Un jour, trois « bonnes » en causerie, racontaient chacune sa misère quotidienne. La première dit à la seconde que du lever au coucher du soleil et jusqu’à une heure tardive, elle est sur pied. Au départ, poursuit-elle, ma patronne m’avait confiée, comme il ressort de notre contrat, de faire la cuisine, de laver les ustensiles et habits et d’aller au marché, de balayer et de nettoyer la maison. « Mais, on m’a confiée l’entretien des enfants et leur garde. Parfois, je dois accompagner les plus petits au jardin d’enfants. Je n’ai constaté aucune augmentation sur mon salaire », a-t-elle ajouté.
La seconde renchérit en affirmant que cela fait trois mois que sa patronne ne lui paye plus son salaire et pourtant elle travaille du matin au soir sans relâche. La troisième dit qu’elle est obligée de laver des ustensiles pendant que les autres mangent. Je mange le reste du plat des autres sans être sûre d’être rassasiée. Ces témoignages sont évocateurs des difficultés dans lesquelles nos soeurs à Bamako. Leurs récits laissaient apparaître une certaine nostalgie pour le village…. Le souci de chacune d’elles est de pouvoir constituer un « trousseau » consistant afin de retourner au village.
Ce n’était pas la première fois que j’entendais des « domestiques » raconter leur misère. Et je crois qu’il arrive à chacun de nous d’être témoin oculaire de cette misère ne serait-ce que dans sa propre famille. Peu de femmes en réalité accordent de valeur à leurs « bonnes » qui sont pourtant « femmes » comme elles.
Dans notre société, s’il y a des femmes qu’on « utilise » d’une manière inhumaine, ce sont les « bonnes ». Elles sont victimes de toute sorte d’agression tant physique que morale. Ce qui est surprenant, c’est qu’elles le sont par le fait d’autres femmes. Une femme maltraitant une autre femme, à l’heure où cette même femme réclame plus de considération envers l’homme. Que faut-il penser ? Que la lutte pour les droits de la femme ne concerne qu’une minorité ? Est-ce à dire que ce sont les femmes « mondaines » (les « gorobinè ») comme dirait l’autre, qui sont les seules habilitées à réclamer leurs droits ?
On a longtemps pensé également que c’est la femme intellectuelle qui méritait seule d’être défendue et protégée dans la société. Mais on oublie qu’une couche majoritaire est maltraitée.
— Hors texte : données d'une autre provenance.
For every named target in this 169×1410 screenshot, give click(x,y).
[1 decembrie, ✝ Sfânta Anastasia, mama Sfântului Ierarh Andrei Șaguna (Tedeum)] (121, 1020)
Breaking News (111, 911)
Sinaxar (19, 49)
Cette couche est constituée par les femmes rurales, celles qui n’ont pas eu la chance d’aller à l’école et de comprendre les rouages de la vie moderne, les femmes domestiques qui viennent chercher du travail à leurs consoeurs plus aisées de la ville. Dans la plupart des familles, disons que le vrai problème de ces « femmes domestiques » c’est la femme, et surtout la patronne qui décide et contrôle tout. Autrement dit, c’est la maîtresse dompteuse.
A l’occasion des journées de la femme, on constate que pendant que la « patronne » se pare et s’apprête à se rendre aux cérémonies de célébration où vont se tenir de beaux discours sur les droits de la femme, la « bonne », elle, est au four et au moulin à la maison avec parfois comme seule récompense, l’humiliation et le déshonneur. Elle n’est même pas certaine d’être payée à la fin du mois. Et quel salaire encore !
A notre avis, le vrai le débat doit également être porté : la maltraitance de la femme par la femme. Il ne s’agit plus seulement de se battre pour que la femme occupe un poste au sein d’un gouvernement, soit élue présidente d’une institution, association ou ONG, mais de se battre aussi pour « toutes les femmes » à quelque niveau social qu’elles se trouvent.